Anyone know how I can have multiple charts side by side with different variables? ie I want the average for var1 next to the average for var2, for var3, etc. Any way to show this on one plot?
Convert the data from "wide format" to "long format," then use the advice in this article. If you don't know what that means, post your question on SAS/GRAPH and ODS Graphics Support Community
Anyone know how to do this with a custom dependent variable on my y-axis that is not frequency?
Thank you.
Use the RESPONSE= option on the VBAR statement to specify the name of your variable.
I'm working with SAS 9.2 and trying to do side-by-side barplots. That's the reason why I found this post. Basically I'm happy with the solution with proc sgpanel as mentioned above. But I still have one big problem: How can I change the colors of the bars? (To be more specific for the example with the cars: The colors should be still grouped by the Origin of the cars.) I tried a lot of things but nothing worked...
Thanks in advance.
SAS 9.2 was released in 2008. There have been many improvements since then for controlling the color of bars, such as attribute maps in SAS 9.3 and the STYLEATTRS statement in SAS 9.4. I no longer remember which techniques were available in 9.2, but I think your best bet is to look into ODS styles. Perhaps the %MODSTYLE macro will work for you. You can also ask your question at the ODS Graphics Support Community.
Do you know how to order the groups on the x-axis so that it is not alphabetical?
Thanks in advance!
Sort the data in the order you want and use the GROUPORDER=DATA option on the VBAR statement.
Hi, thanks for these tools I didn't know about...
But in my case, I would like to represent the column percents (not the row ones), as to say visualize a proc freq with /nocol nopercent options in a VBAR, you see ?
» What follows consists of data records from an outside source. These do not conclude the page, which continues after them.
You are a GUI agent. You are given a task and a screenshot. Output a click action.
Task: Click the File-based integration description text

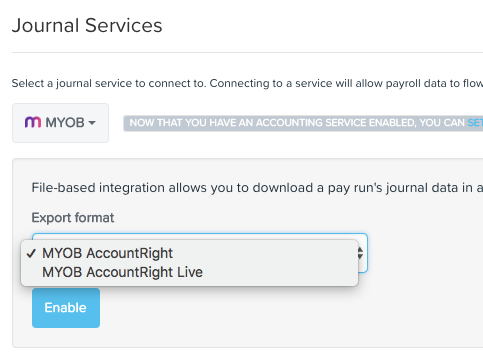pos(257,188)
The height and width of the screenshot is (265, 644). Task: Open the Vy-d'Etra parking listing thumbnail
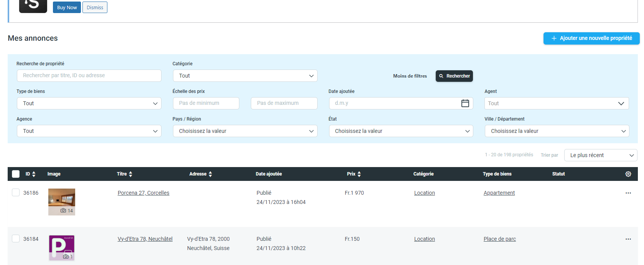pyautogui.click(x=62, y=248)
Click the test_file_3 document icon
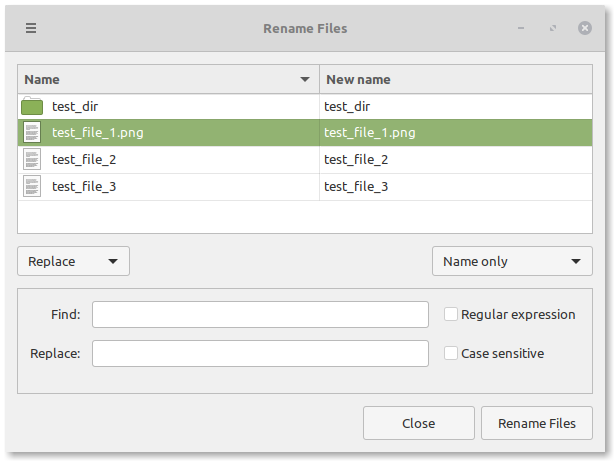 click(32, 186)
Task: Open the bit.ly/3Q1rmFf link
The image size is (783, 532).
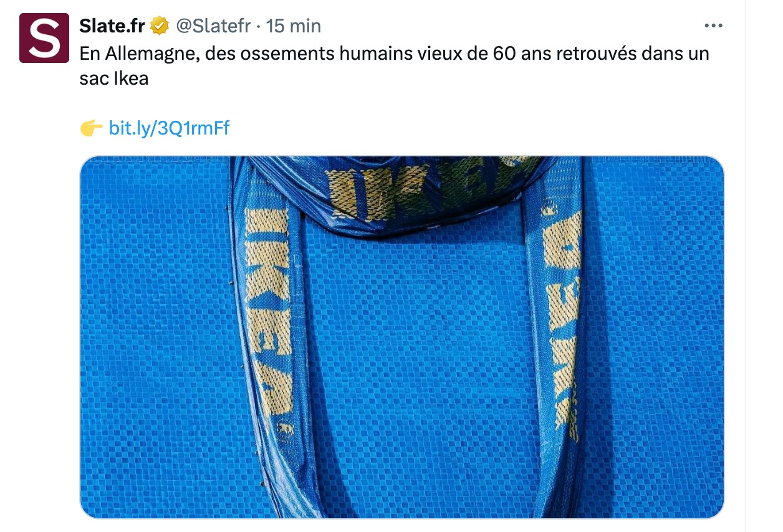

Because I want to show specifically the difference in proportions between different groups, not globally.
As you don't mention it in your article, I wonder if this is possible with sgplot. Or is there a way to exploit the results of a previous proc freq (with /nocol nopercent options) in a VBAR plot ?
I tried to do that, but couldn't figure it out...
Thanks in advance for your help !
That should be doable. PROC FREQ produces a lot of graphs automatically. Try using PLOTS=ALL on the TABLES statement and see if any of those suit you. If not, post some data and a description of what you want to the SAS/GRAPH and ODS Graphics Support Community. Go to the SAS Support Communities to post a question.
Thaks for your quick answer ! The problem comes from the VBAR statement computes statistics automatically. It seems impossible to make it graph stats that would have been already produced.
I managed to do this in R, as in fact the barplot function doesn't compute the stats itself and accepts whatever table you put in... as for example my expected "column percent" table ! It worked very fine this way.
But I'll check this TABLE statement you proposed ! Thanks again for the support !
You are using the wrong statement. For pre-summarized data, use the VBARPARM statement, as shown in the second section of the article "Creating bar charts with confidence limits."
Worked fine, thanks alot ! I could use it with both category and response arguments and group option.
Thanks for your quick and efficient support !